Access Health CT’s 2017 Budget To Rely More On Assessments Than Federal Grants
Access Health CT’s board of directors adopted a 2017 budget that is about $2 million, or 6 percent, more than it forecast in 2016.
Board members for Connecticut’s insurance exchange unanimously approved a $34.6 million budget for the 2017 fiscal year, an increase over the $32.6 million forecast for this year, at their monthly meeting May 19 at the Legislative Office Building.
The budget increase is driven in large part by two factors: expiring federal grants and expenses related to a new call center, said Access Health CT CFO Steven Sigal, who presented the budget to board members.
“We have a lot of things changing in 2017,” he said. “The grants that we’ve been operating under, basically, have fully culminated and expired. We have one little piece left of one of our Level 1 (grants) that will expire in December.”
Like many of the state health insurance marketplaces formed in the wake of the Affordable Care Act, which requires all individuals to have health insurance, Access Health received federal grant money to help cover startup costs.
As those funding streams dry up, Sigal said, funds have to come from elsewhere.

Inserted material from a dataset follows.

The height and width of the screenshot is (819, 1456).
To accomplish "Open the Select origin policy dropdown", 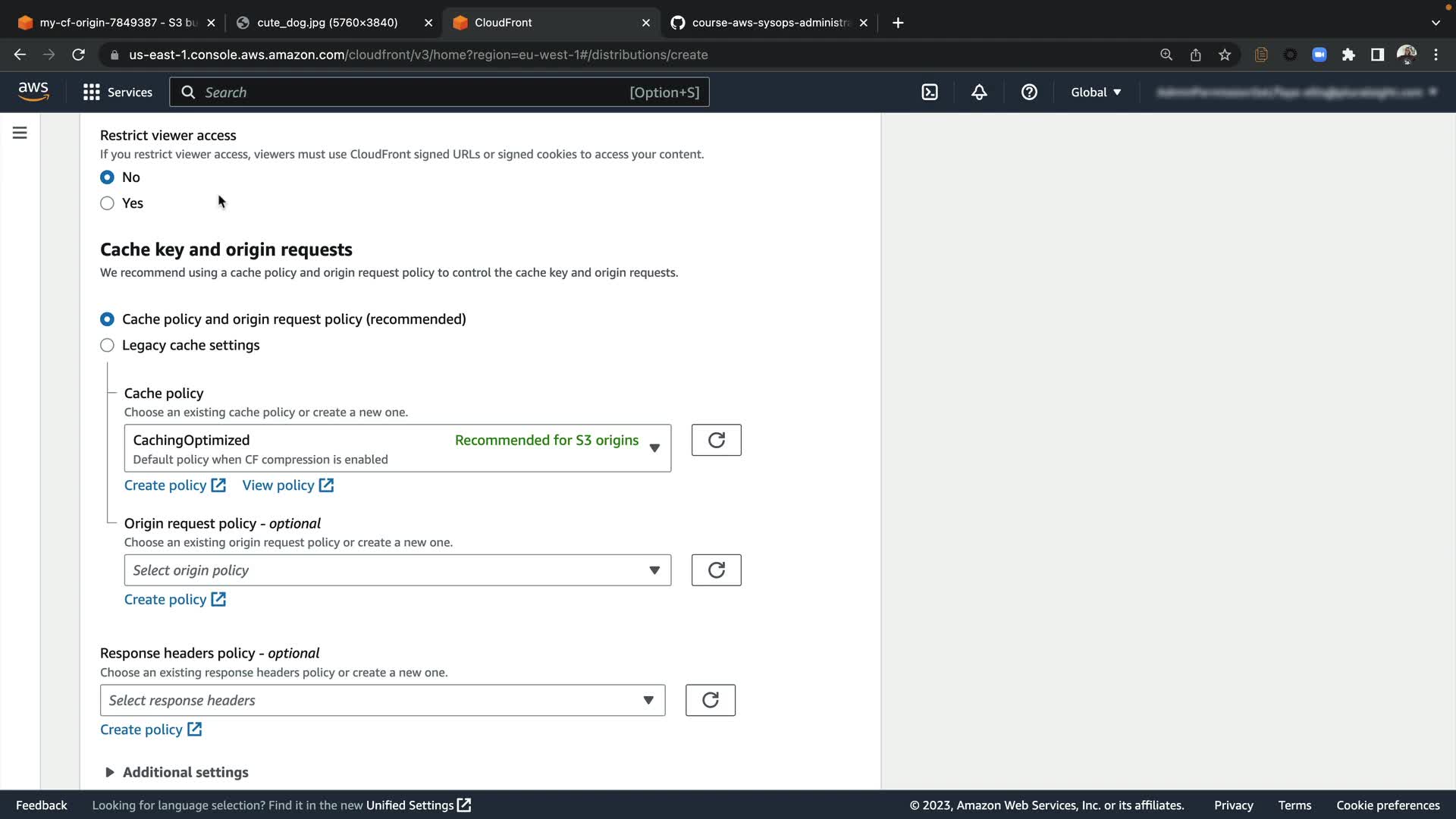I will pos(397,570).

“You’re seeing the machinations of not having grant funding anymore, to the extent that we had before,” he said as he outlined next year’s budget.
In 2017 the bulk of funding for the exchange - 94 percent - will come from assessments on private insurers and just 6 percent will come from grants, according to his presentation to the board.
In addition, Access Health has put out a request for proposals seeking a new vendor for its call center. As it awaits a new vendor, the budget has a placeholder for $18.8 million earmarked for the call center, part of which will go toward startup costs, according to Sigal.
Earlier in the meeting, Access Health CEO James Wadleigh Jr. said marketplace officials hope a new vendor will exponentially improve the performance of the call center.
Another line item showing an increase is the one devoted to salaries, which is slated to rise by a little less than $1 million next year, compared with this year. Sigal said most of that increase reflects temporary jobs that will be made permanent next year, as the marketplace adapts to meet its needs.
In an “anomaly” that other states don’t have, Sigal said the Connecticut marketplace’s budget also includes costs for an All Payer Claim Database, for operations as well as development and implementation.
A delay in the development and implementation of the database shifted expenses into 2017 that otherwise would have been funded by federal grants that have now expired. That grant money, Sigal noted, was used for other development and implementation expenses.
Despite the fact that Access Health’s budget will increase next year, the overall cost of operating the exchange is expected to decline. Under the 2017 budget, expenses will total $66.4 million, down 15 percent from the $78.4 million in expenses forecast for 2016.
But the two other components contributing funds to the exchange - federal grants and Department of Social Services reimbursements - are both expected to drop next year, leaving Access Health to pick up an increased share of the tab.
In 2017, according to Sigal’s presentation, DSS reimbursements are expected to total $29.7 million, down from $37 million forecast for this year, while grants are expected to total just more than $2 million next year, down from $8.8 million forecast this year.
The drop in overall expenses for the exchange are due to decreased development and implementation costs, Sigal said.